A team of researchers in America has found the artificial intelligence chatbot ChatGPT is able to pass the United States Medical Licensing Exam.
Researchers from Massachusetts General Hospital and AnsibleHealth evaluated Open AI’s ChatGPT performance on the examination which includes three standardised tests that medical students need to pas to obtain their medical licence.
The team used publicly available test questions from a June 2022 sample exam and removed any question that required visual assessment.
Tiffany Kung, MD, a resident in the Department of Anesthesia, Critical Care and Pain Medicine at Massachusetts General Hospital, is the lead author of a new research article in PLOS Digital Health, Performance of ChatGPT on USMLE: Potential for AI-assisted Medical Education Using Large Language Models.
She said: “We found that ChatGPT performed at or near the passing threshold of 60 per cent accuracy.
“Being the first to achieve this benchmark is a notable milestone in AI maturation, and notably, ChatGPT was able to achieve these results without specialised input from clinician trainers.
“Furthermore, ChatGPT displayed understandable reasoning and valid clinical insights, leading to increased confidence in trust and explainability.
“The study suggests that large language models such as ChatGPT may potentially assist human learners in medical education and could be a prelude to further integration of AI in clinical settings.
“As an example, clinicians at AnsibleHealth are already utilising ChatGPT to translate technical medical reports into more easily understandable language for patients.”
ChatGPT is a generative Large-Learning Model (LLM), engineered to produce human-like writing by anticipating the sequence of words to come next.
Unlike conventional chatbots, ChatGPT lacks the capability to search the web, and instead generates text by utilising the word associations predicted by its internal algorithms.

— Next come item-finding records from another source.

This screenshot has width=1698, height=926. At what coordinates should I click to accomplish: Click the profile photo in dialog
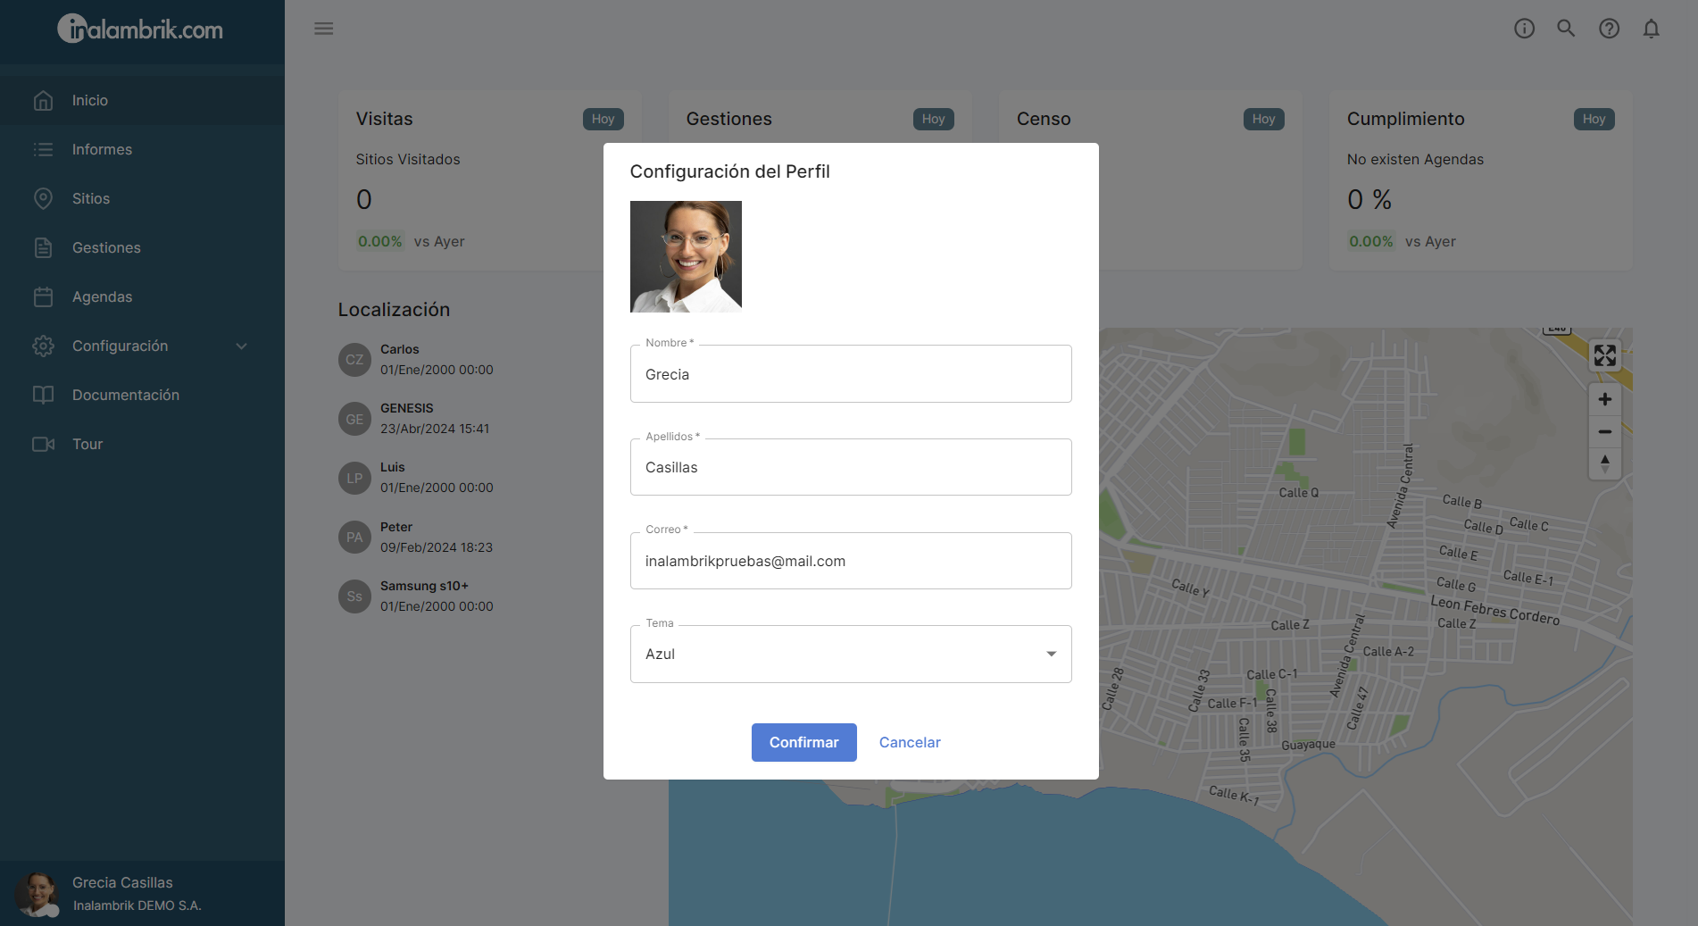[x=686, y=256]
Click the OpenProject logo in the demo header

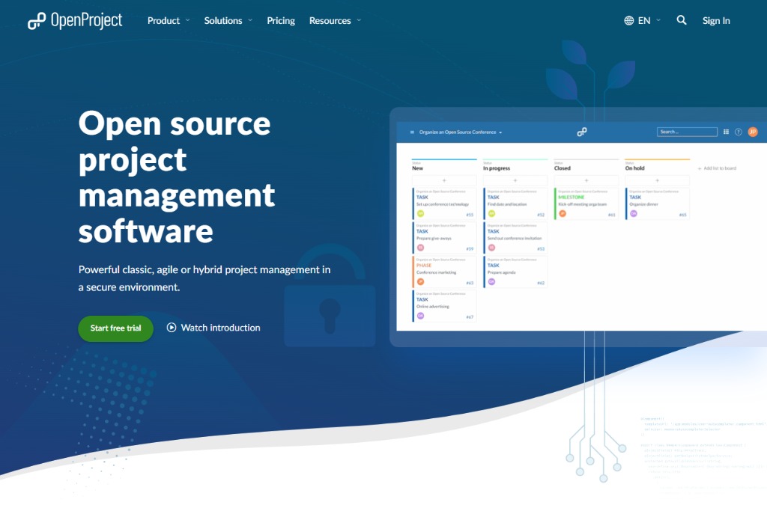coord(582,131)
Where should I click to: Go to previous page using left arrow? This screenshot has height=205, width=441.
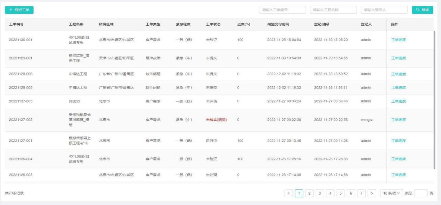click(289, 193)
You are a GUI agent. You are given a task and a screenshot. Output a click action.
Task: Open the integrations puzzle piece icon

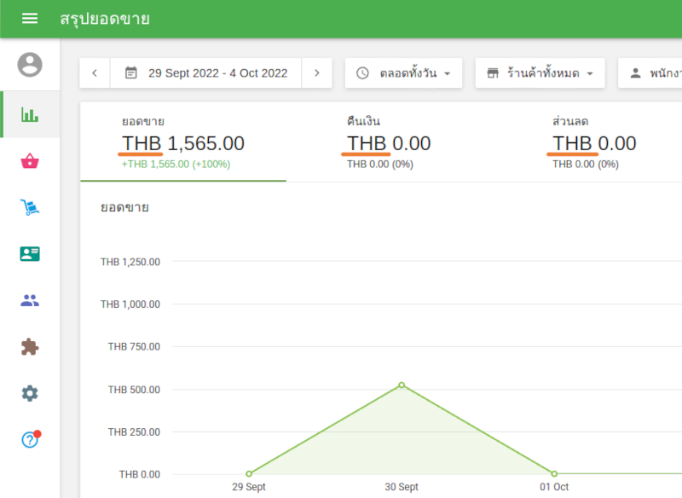30,347
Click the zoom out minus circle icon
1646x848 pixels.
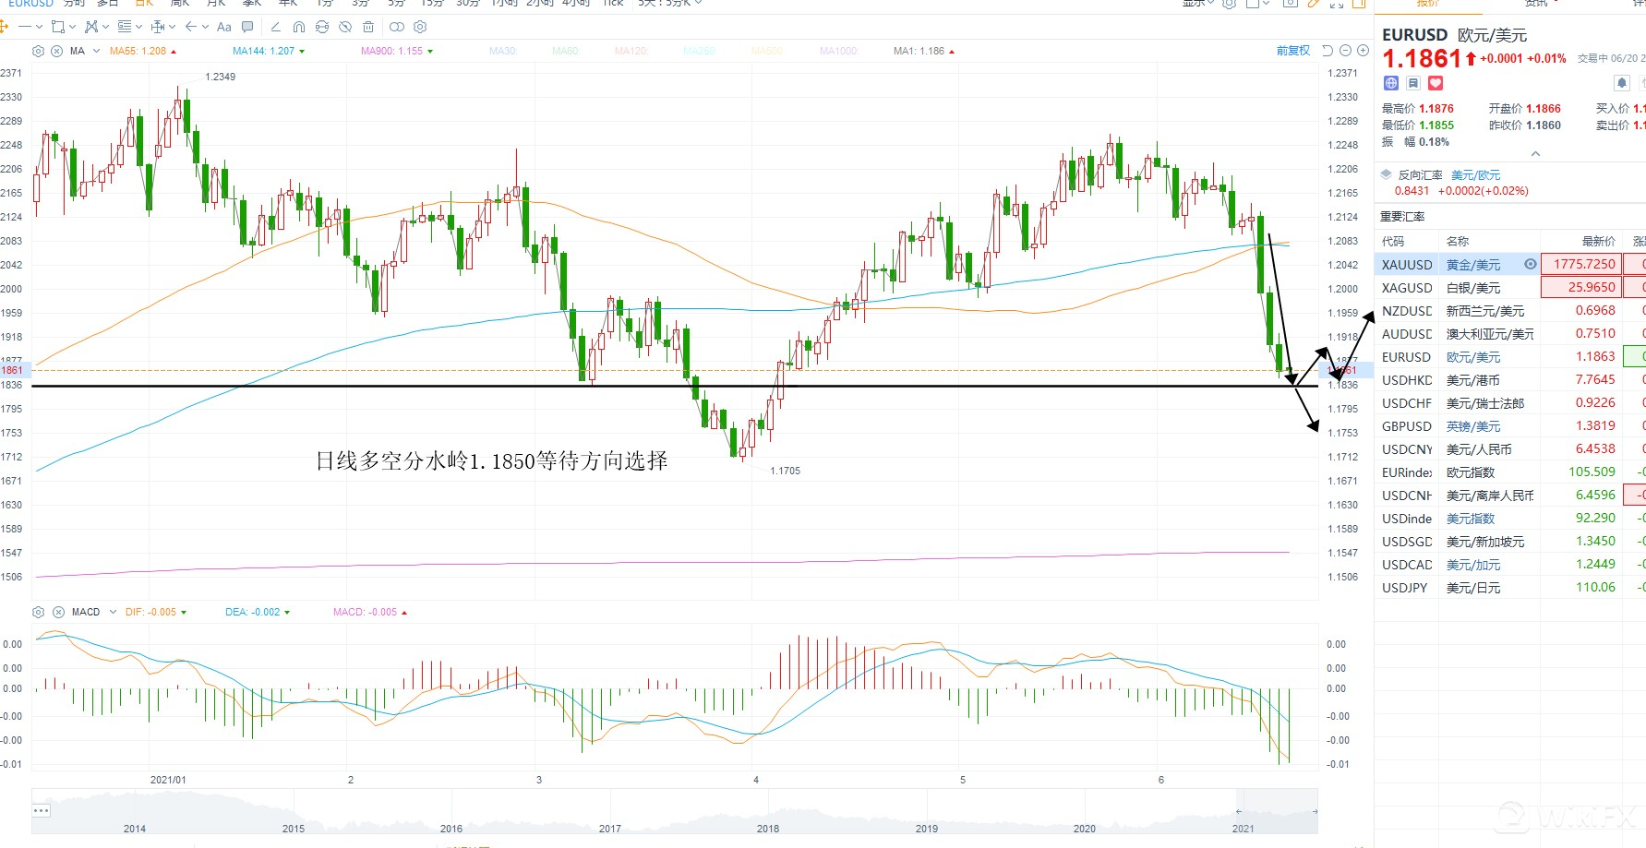click(x=1345, y=51)
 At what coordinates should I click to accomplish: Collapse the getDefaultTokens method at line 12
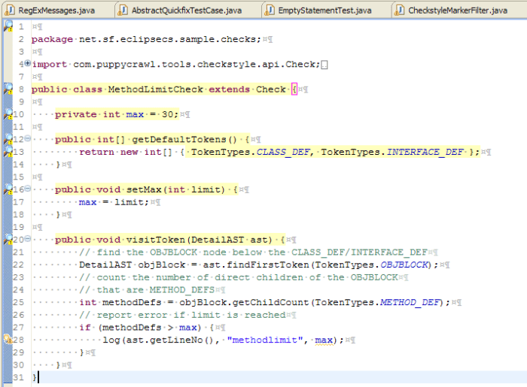pos(28,138)
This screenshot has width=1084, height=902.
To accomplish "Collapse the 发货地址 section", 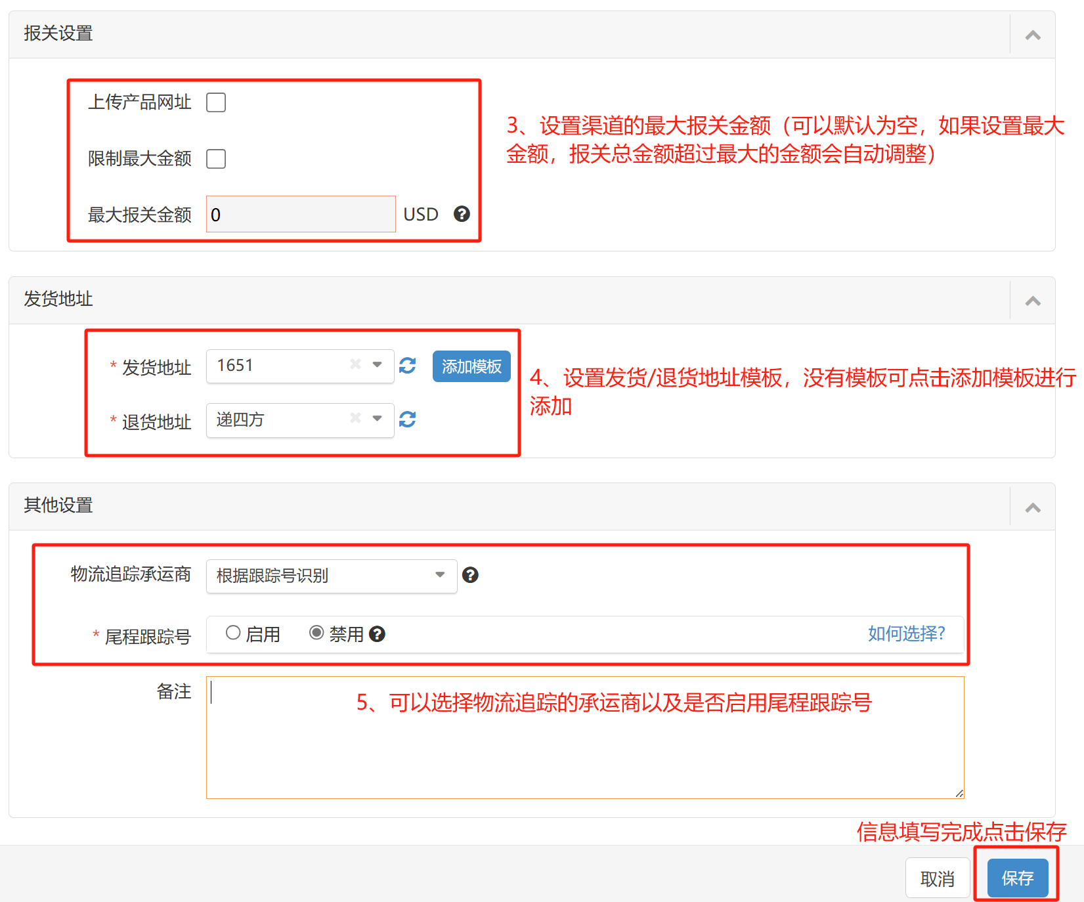I will (x=1032, y=301).
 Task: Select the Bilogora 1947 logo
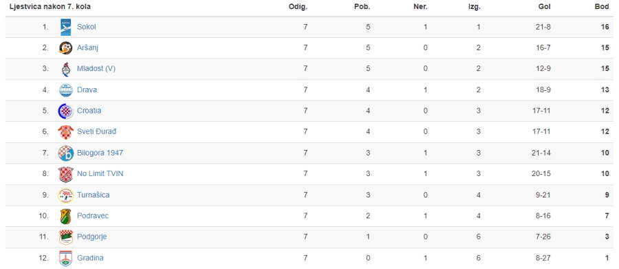click(66, 153)
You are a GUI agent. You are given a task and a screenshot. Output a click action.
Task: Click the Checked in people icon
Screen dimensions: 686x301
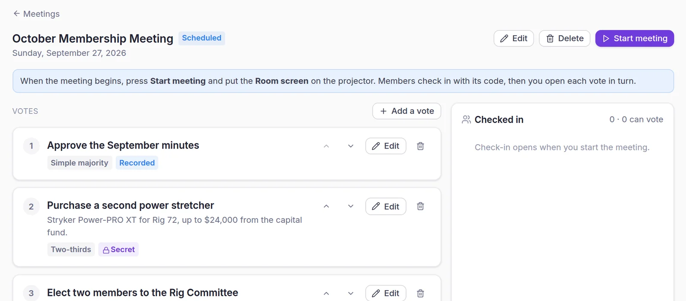[x=466, y=119]
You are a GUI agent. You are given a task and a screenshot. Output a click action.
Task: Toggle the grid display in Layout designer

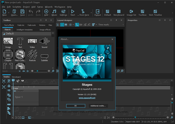[x=71, y=25]
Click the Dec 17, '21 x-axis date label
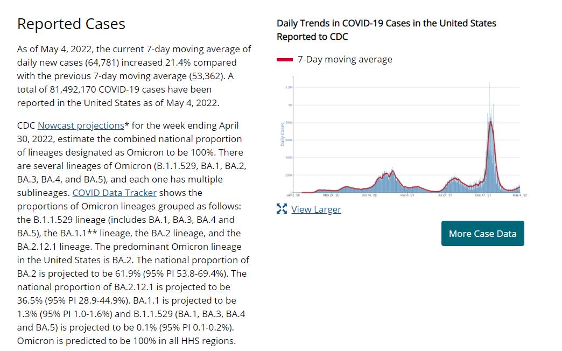The width and height of the screenshot is (562, 351). click(x=483, y=195)
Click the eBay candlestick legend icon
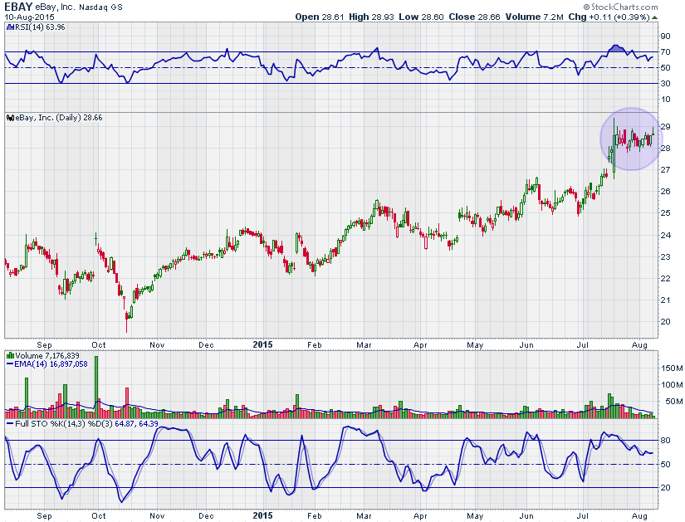The image size is (685, 522). coord(9,118)
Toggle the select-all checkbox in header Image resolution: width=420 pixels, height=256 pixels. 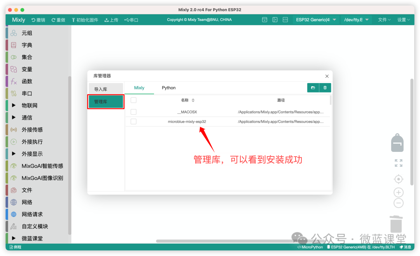click(x=133, y=100)
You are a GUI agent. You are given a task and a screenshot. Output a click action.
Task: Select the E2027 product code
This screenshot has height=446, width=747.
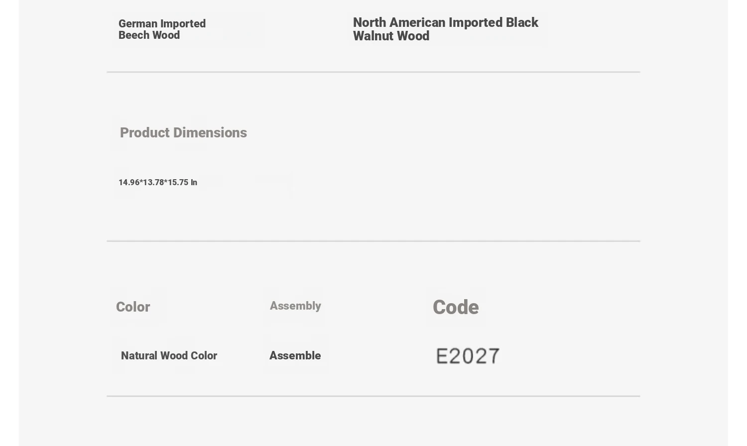(x=468, y=356)
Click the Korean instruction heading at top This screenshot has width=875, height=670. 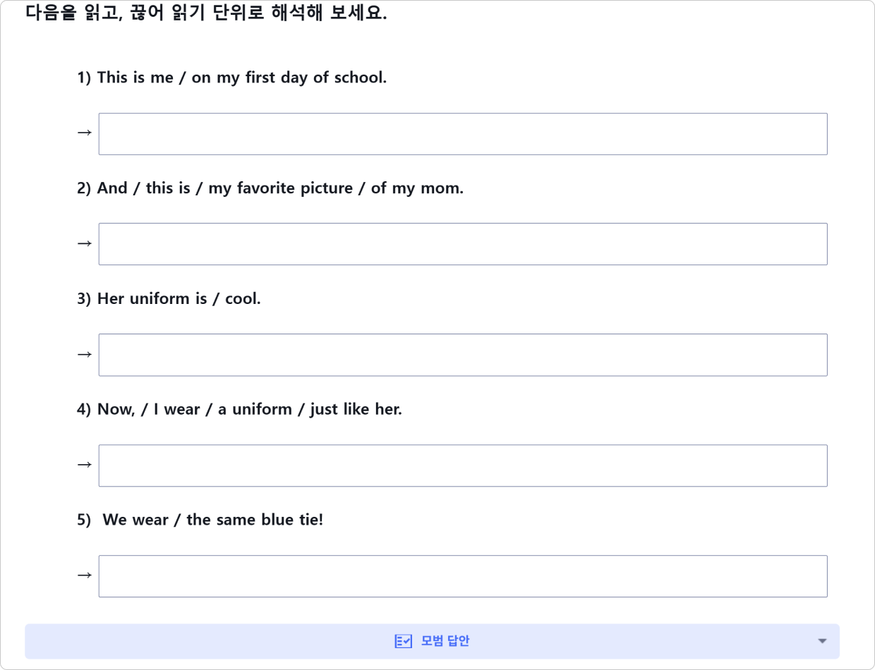coord(206,13)
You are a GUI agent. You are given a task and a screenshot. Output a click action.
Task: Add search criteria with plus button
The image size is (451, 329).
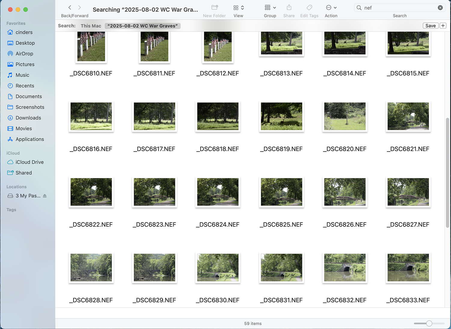443,26
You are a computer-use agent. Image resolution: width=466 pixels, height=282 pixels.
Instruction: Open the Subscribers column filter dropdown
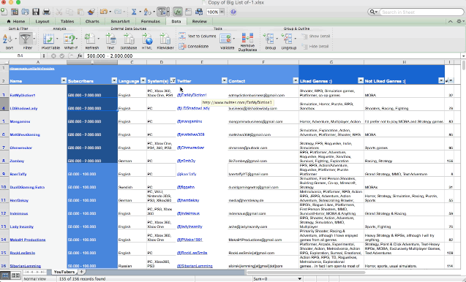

All examination inputs represented true out-of-training samples for the GPT3 model and the team checked to ensure that none of the answers, explanations or related content was available on Google prior to January 1, 2022, the date of the last available training set.
The questions were formatted into three variants:
Open-ended prompting ("What would be the patient’s diagnosis based on the information provided?")
Multiple choice single answer without forced justification ("The patient's condition is mostly caused by which of the following pathogens?")
Multiple choice single answer with forced justification ("Which of the following for is the most likely reason for the patient’s nocturnal symptoms? Explain your rationale for each choice.")
Each question was input into ChatGPT in separate chats to reduce retention bias.